-- Task data follows --
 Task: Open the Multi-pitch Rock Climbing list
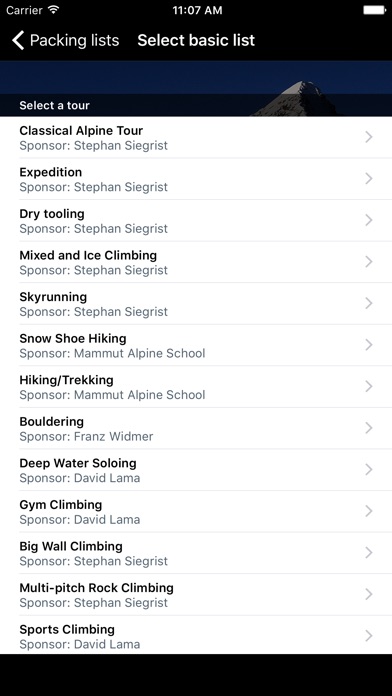(196, 594)
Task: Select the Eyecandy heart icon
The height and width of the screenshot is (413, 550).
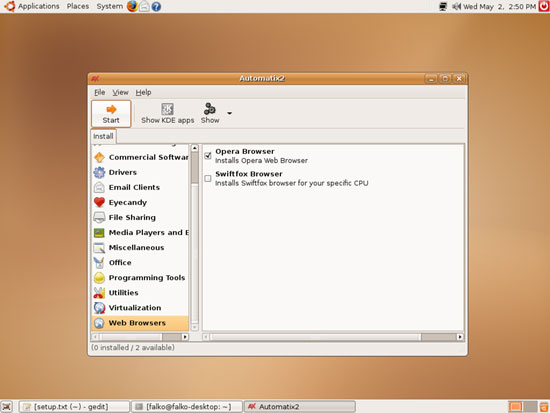Action: [99, 202]
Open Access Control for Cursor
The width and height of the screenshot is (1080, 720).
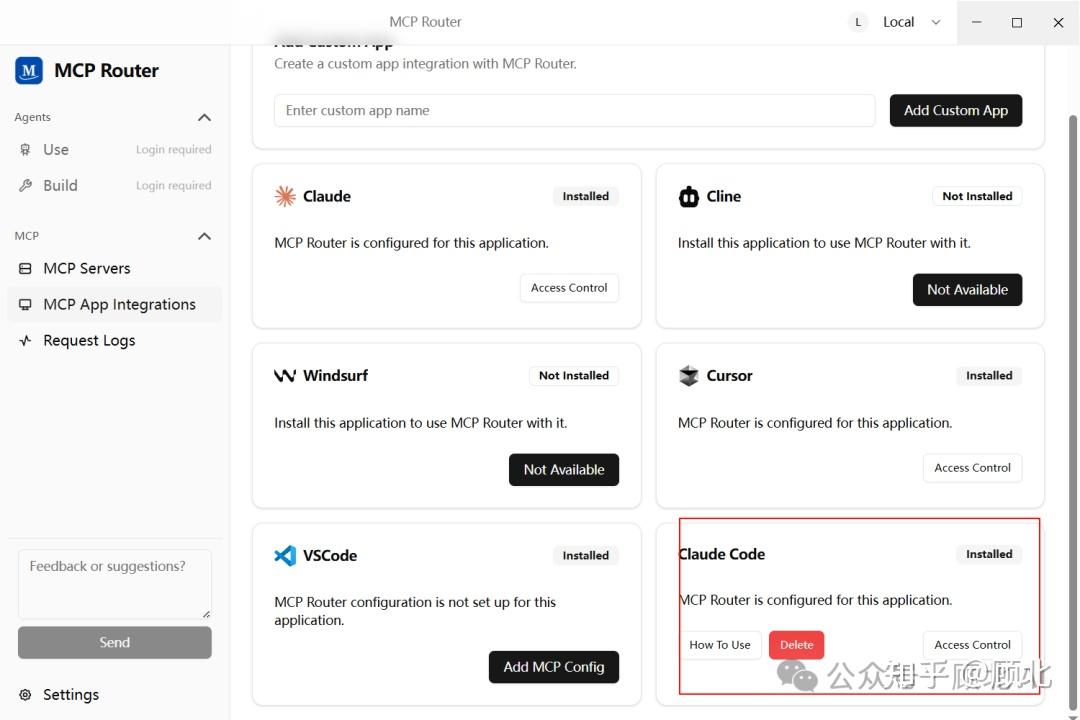pos(972,467)
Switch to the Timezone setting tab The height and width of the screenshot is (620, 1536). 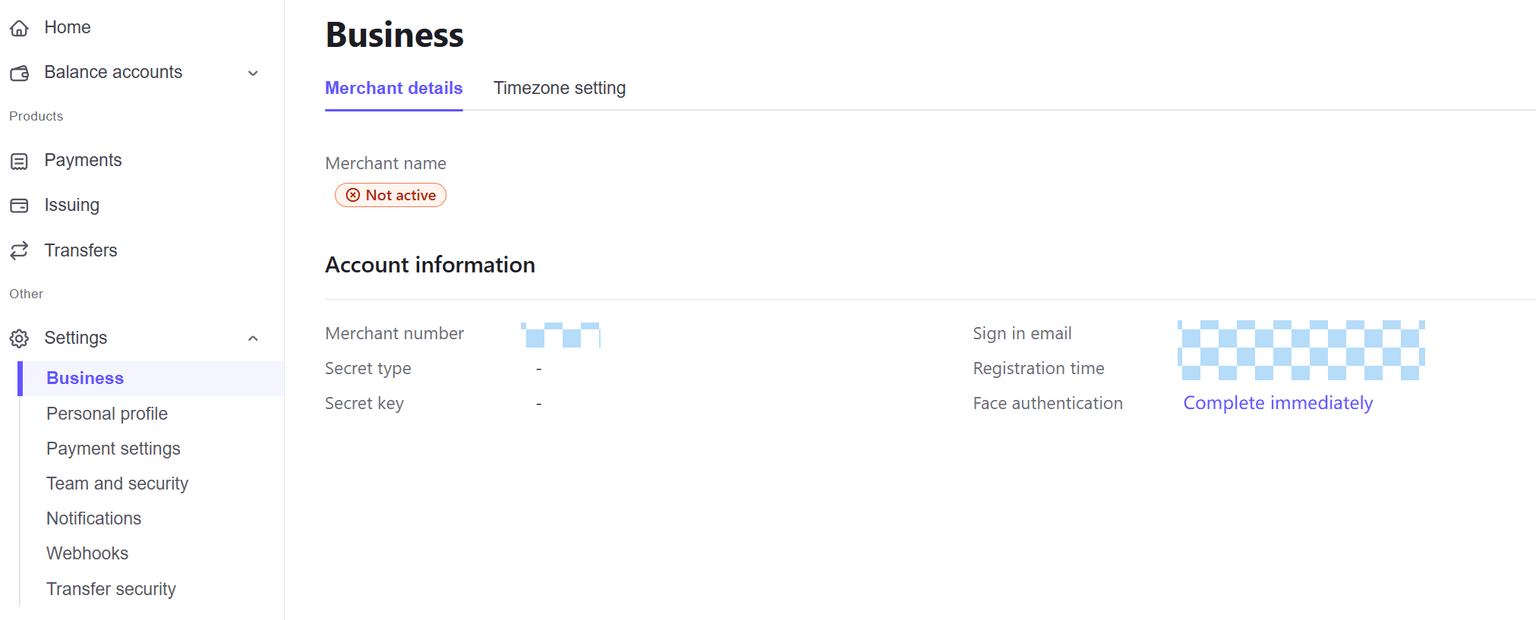tap(559, 88)
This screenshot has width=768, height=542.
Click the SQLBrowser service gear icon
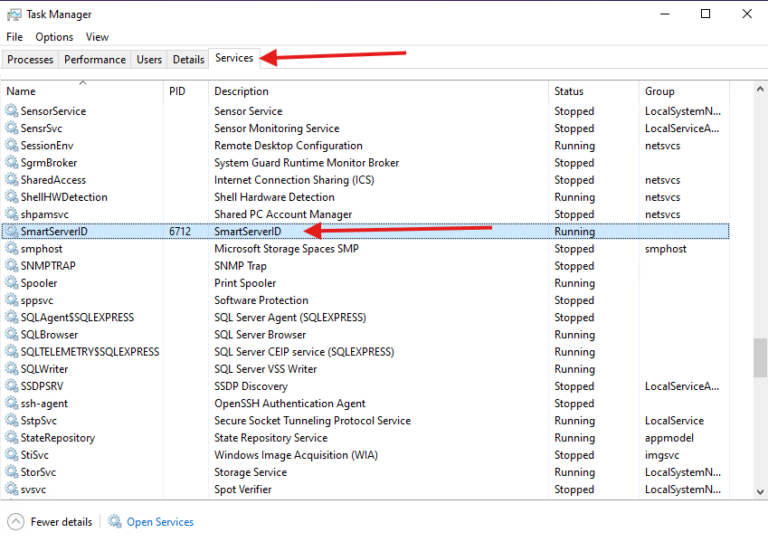(x=12, y=335)
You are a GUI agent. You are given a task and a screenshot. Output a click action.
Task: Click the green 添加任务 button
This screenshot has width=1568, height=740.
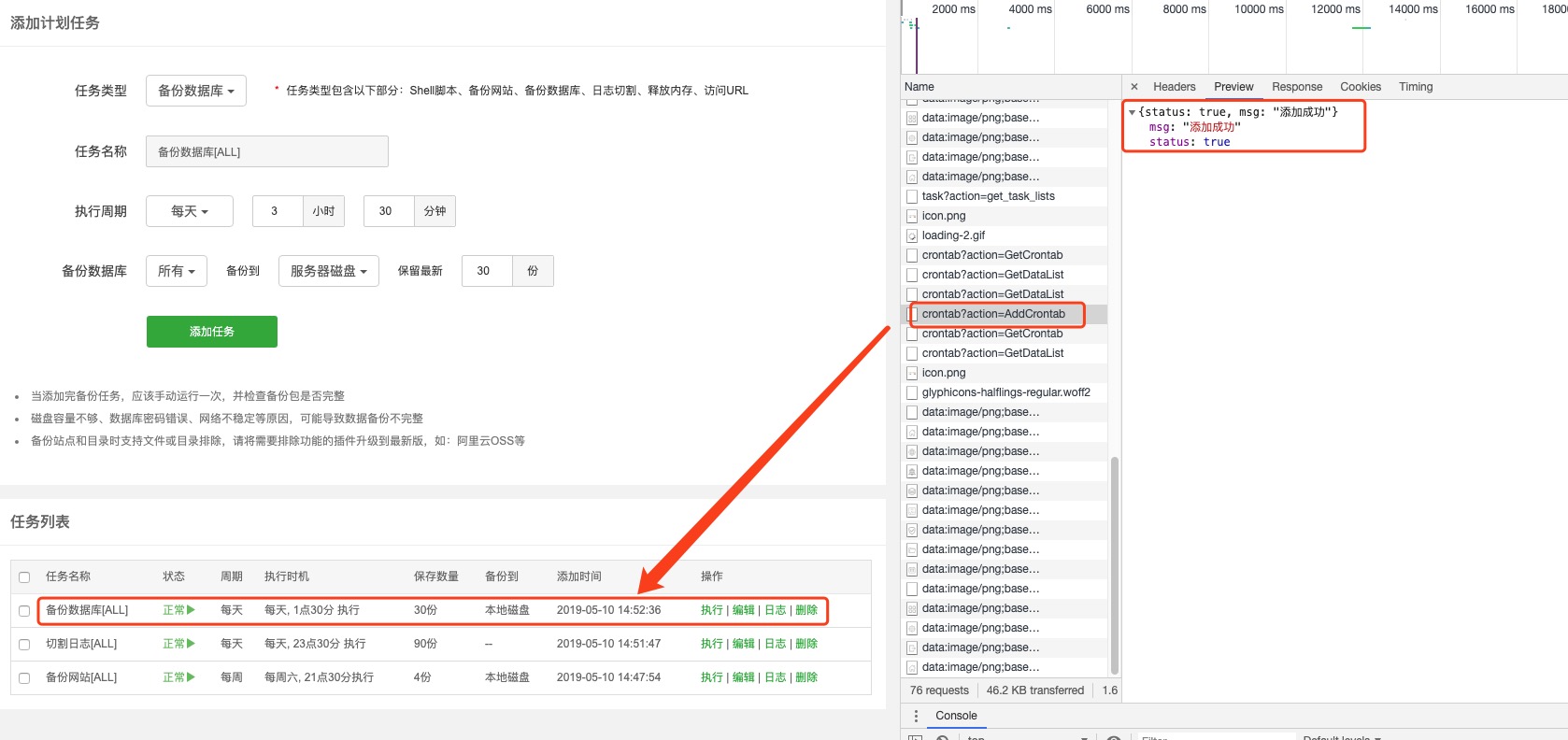[x=212, y=332]
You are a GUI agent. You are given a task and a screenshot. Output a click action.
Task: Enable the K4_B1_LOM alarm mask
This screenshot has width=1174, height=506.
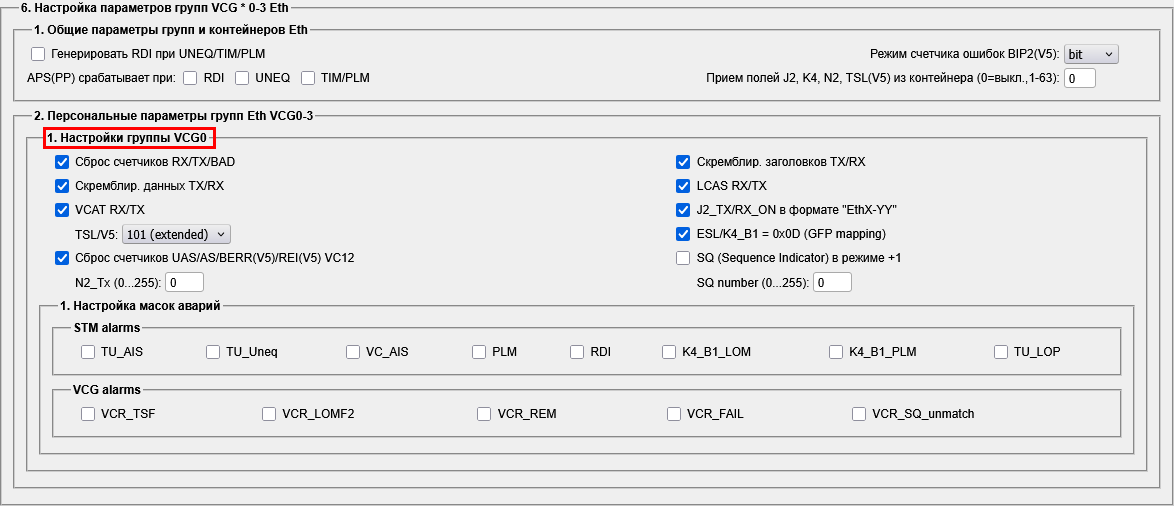(x=669, y=352)
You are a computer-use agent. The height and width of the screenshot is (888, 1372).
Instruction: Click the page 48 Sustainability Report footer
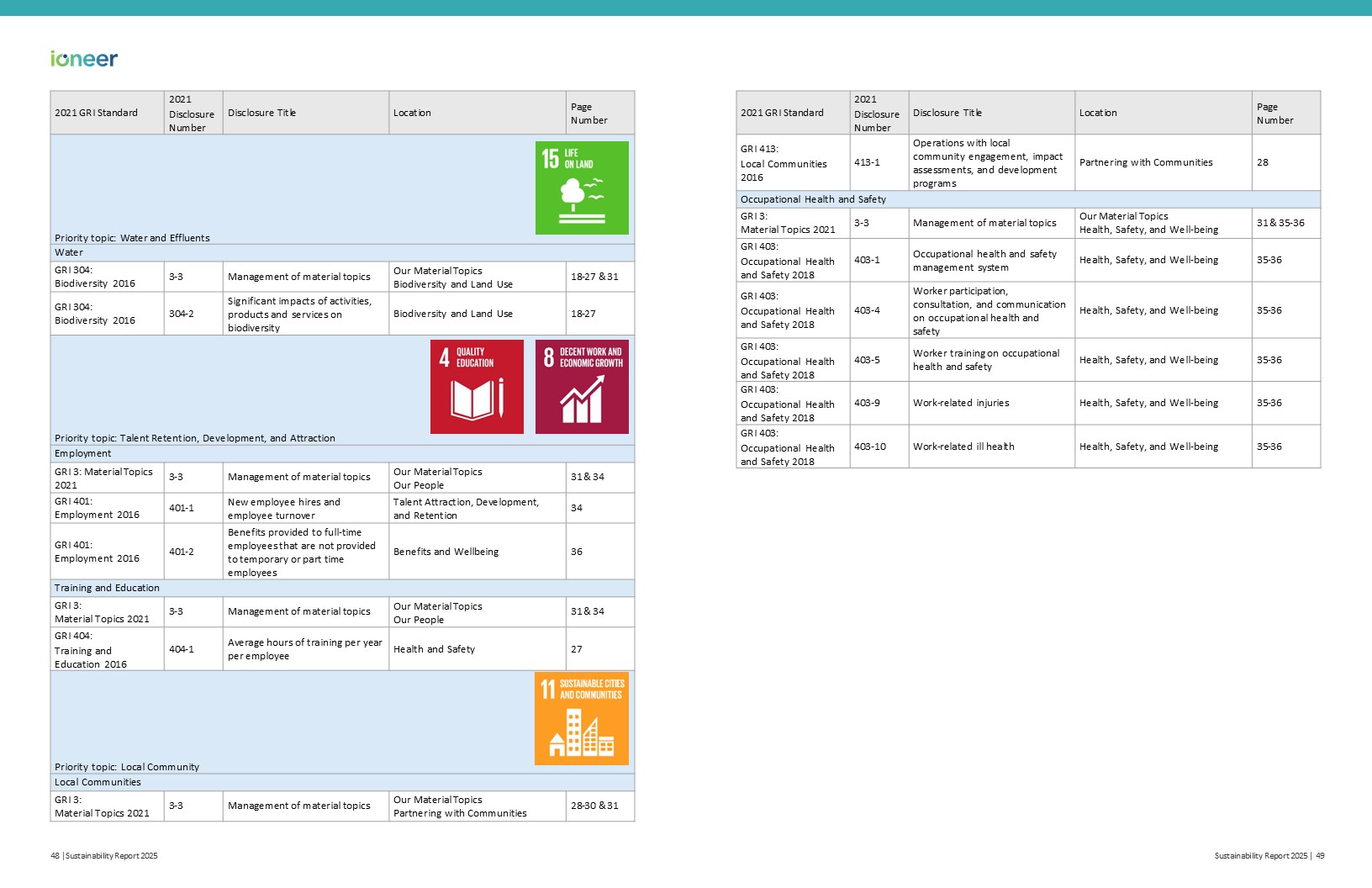[x=104, y=856]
-- Task data concluded --
- [What you have to do]: Return, exactly as they appear, the lines from the line containing "This screenshot has width=768, height=542." through the end of the records above, both ends included, without pictures.

- [Exercise solution]:
This screenshot has width=768, height=542.
Click the SQLBrowser service gear icon
(x=12, y=335)
You are a GUI agent. You are given a task and a screenshot. Output a click action.
Task: Click the green 添加任务 button
This screenshot has width=1568, height=740.
[x=212, y=332]
You are a GUI agent. You are given a task and a screenshot. Output a click action.
Task: Enable the K4_B1_LOM alarm mask
This screenshot has width=1174, height=506.
(x=669, y=352)
You are a computer-use agent. The height and width of the screenshot is (888, 1372).
Instruction: Click the page 48 Sustainability Report footer
[x=104, y=856]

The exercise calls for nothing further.